Vitalwerks Internet Solutions, LLC
- Type: Private
- Industry: DNS and Web Hosting
- Founded: 1999; 27 years ago (As Vitalwerks LLC)
- Headquarters: Reno, Nevada, US
- Products: Dynamic and managed DNS; Domain name registration; E-mail services; Server monitoring; SSL certificates; URL redirection;
- ASN: 14627;
- Website: www.noip.com

= No-IP =

DNS and domain services provider

Vitalwerks Internet Solutions, LLC is a domain and host service provider. No-IP offers DNS services, DDNS, email, network monitoring and SSL certificates. Email services include POP3, SMTP, mail backup services, mail reflection and filtering.

==History==

No-IP was launched in October 2000 offering free dynamic DNS and URL redirection. Users were able to create a sub-domain under a few domains owned by No-IP. In May 2000, Vitalwerks Internet Solutions, LLC was formed as the parent company of No-IP. In January 2001 No-IP began offering paid managed DNS services which allowed users to set up dynamic DNS using their own domain name. Later that year, they began to offer email services. They began reselling domain names in 2002 and in 2006 became an ICANN accredited registrar. No-IP was subsequently featured in MacUser in 2004 and PCMag in 2005.
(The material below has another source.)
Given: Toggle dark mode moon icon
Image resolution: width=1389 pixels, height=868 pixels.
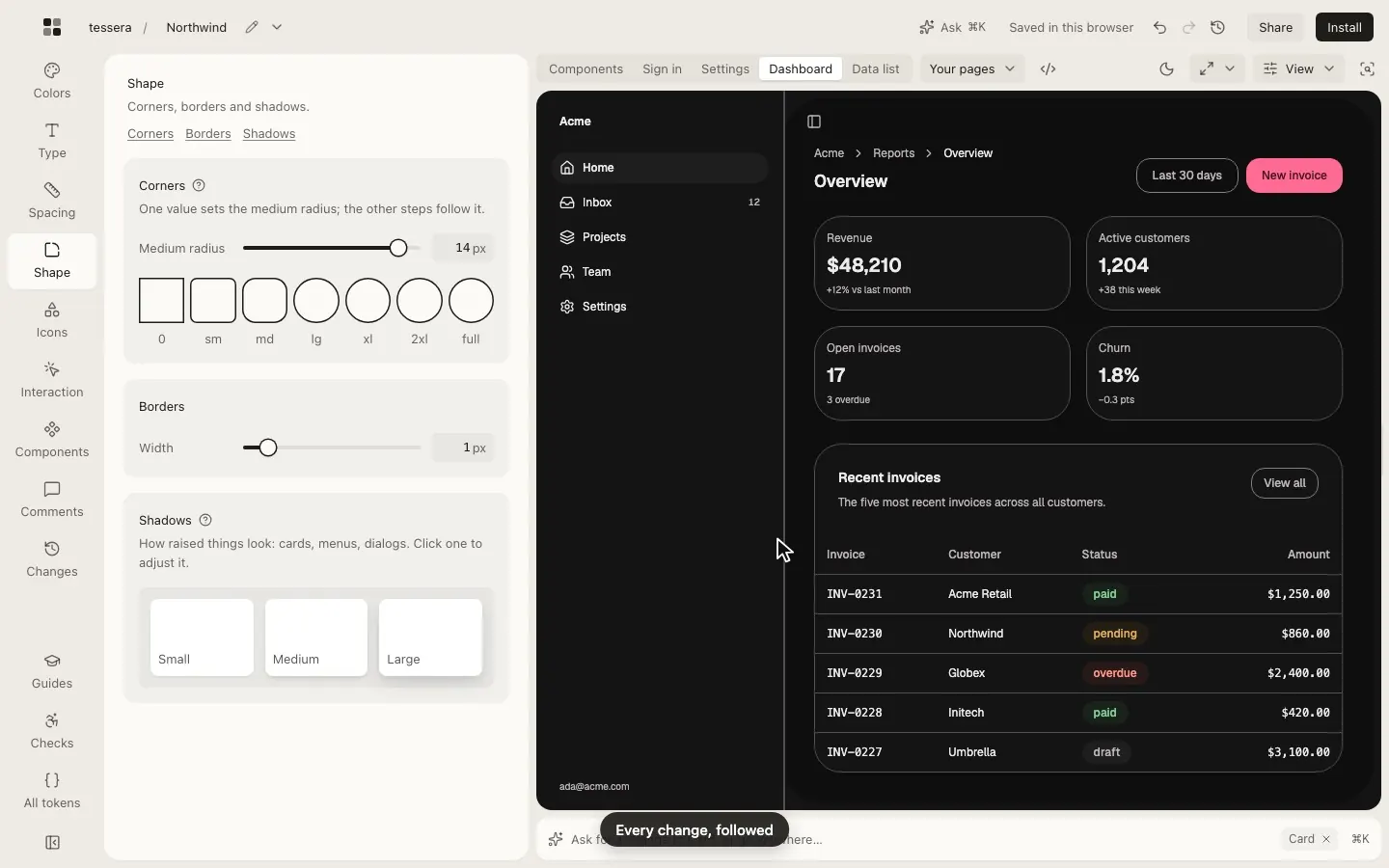Looking at the screenshot, I should pyautogui.click(x=1166, y=68).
==Technology and services==
No-IP provides dynamic DNS services. A basic one is provided free to use as long as the user refreshes their access from time to time, thus keeping it active. Upgrades to the DDNS comes from purchases. Dynamic IP addresses are common on residential cable or DSL broadband accounts, and the typical users of DDNS would be the users of these types of internet connections. The service allows users to create a single free hostname on a No-IP domain. Software clients are provided for Windows, OS X, and Linux which allows the DDNS to connect with these OSes. More often, however, routers are used in such a DDNS configurations.

Most open-source firmware distributions, such as OpenWrt and DD-WRT, include DDNS in their downloadable packages, but OpenWrt requires an extra package for No-IP specifically.

==Microsoft legal action and controversy==
On 19 June 2014, Microsoft launched an ex parte legal action against No-IP, requesting that Microsoft be given control of 22 of No-IP's domain names. This was granted without notifying No-IP on 26 June 2014, and Microsoft began redirecting domain traffic to their sinkhole. According to No-IP this affected malicious and non malicious users alike, despite Microsoft's erroneous statement of intent to the contrary. Legitimate users of the service were also diverted to the Microsoft sinkhole. Backlash to the confiscation however led to Microsoft returning the domains to No-IP.